Preparation time: Varies
Cooking time: Varies
Serves: Makes 8-12 Enchiladas
1 1/2 pounds of lean ground beef
1 1/4 cup onion, chopped
1 tablespoon chili powder
Salt and Pepper (to taste)
8-12 flour tortillas - I don't like the small ones. Medium to large are okay.
3+ cups Monterey Jack cheese, grated, I usually use more than 3 cups
1 can cream of chicken soup
1 1/2 cup sour cream
4 ounce can chopped green chilies
Preheat oven to 375.
Brown ground beef and saute onions. Combine these with chili powder, salt and peper.
Spoon enough meat mixture and cheese on each tortilla to cover 1/3 of the tortilla, reserving some cheese for the top.

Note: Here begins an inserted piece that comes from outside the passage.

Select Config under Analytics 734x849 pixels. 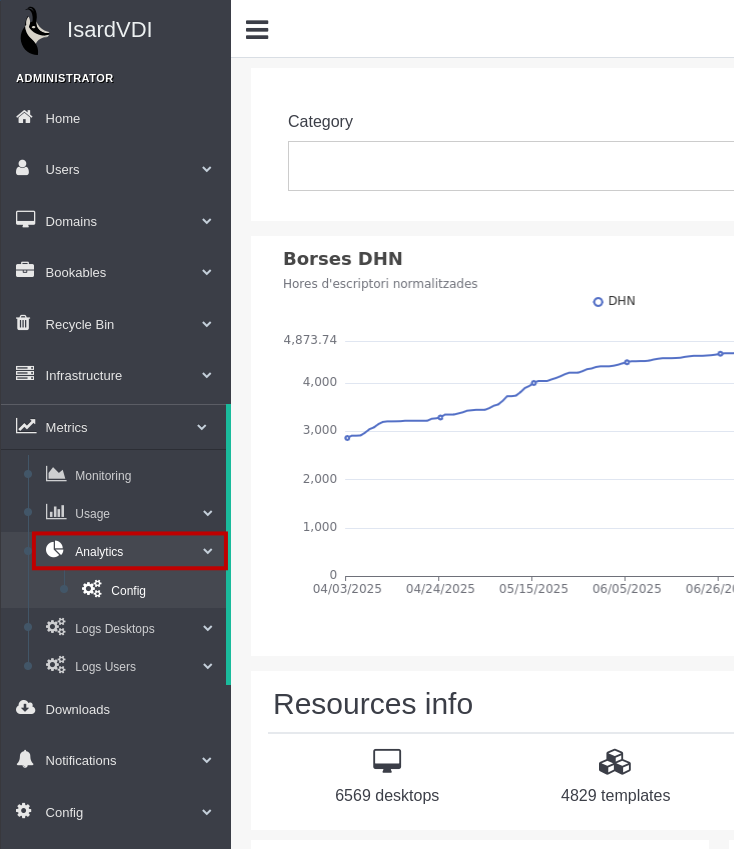coord(128,591)
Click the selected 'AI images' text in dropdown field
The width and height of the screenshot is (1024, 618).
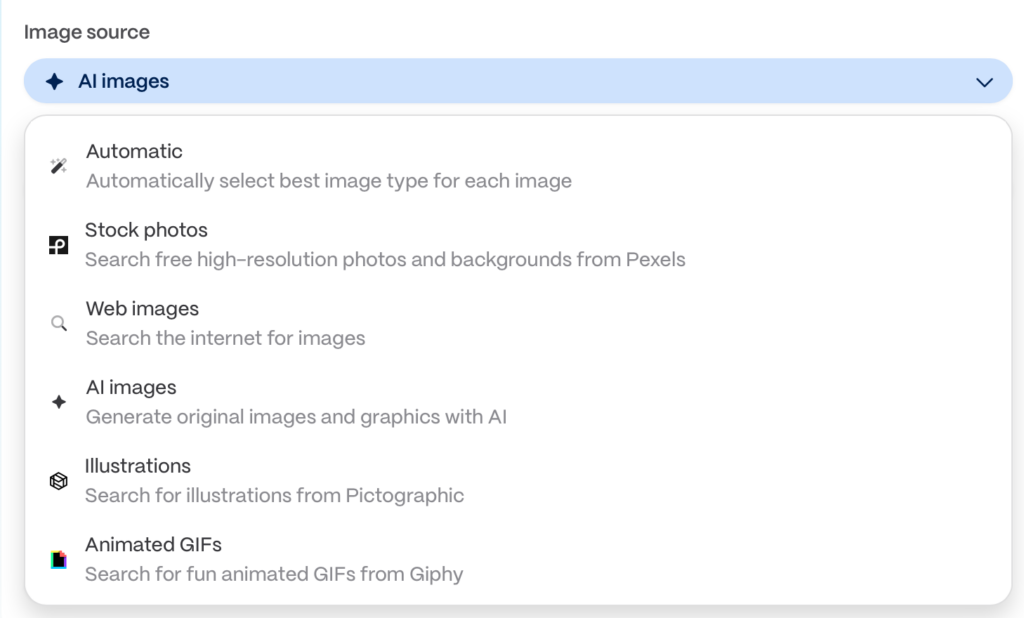(124, 82)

Roll up each tortilla, beginning with the filled edge. Place seam side down in a 9x13 inch greased casserole.
When tortillas are completed, cover with sauce and remaining cheese.
Bake at 375 for 20-25 minutes. I usually leave it in for longer, so that the middle gets done. If cheese starts to get brown, place some foil on top. Keep your eyes on it after the first 25 minutes to make sure the middle gets hot.
This recipe is also good with chicken. Sometimes I boil the whole breast (with onions and chili powder), then pull it with a fork after it cools enough to handle. Or, cut the uncooked chicken into bite size pieces, saute them and serve it that way. It's also good to increase the chili powder to 2 tablespoons.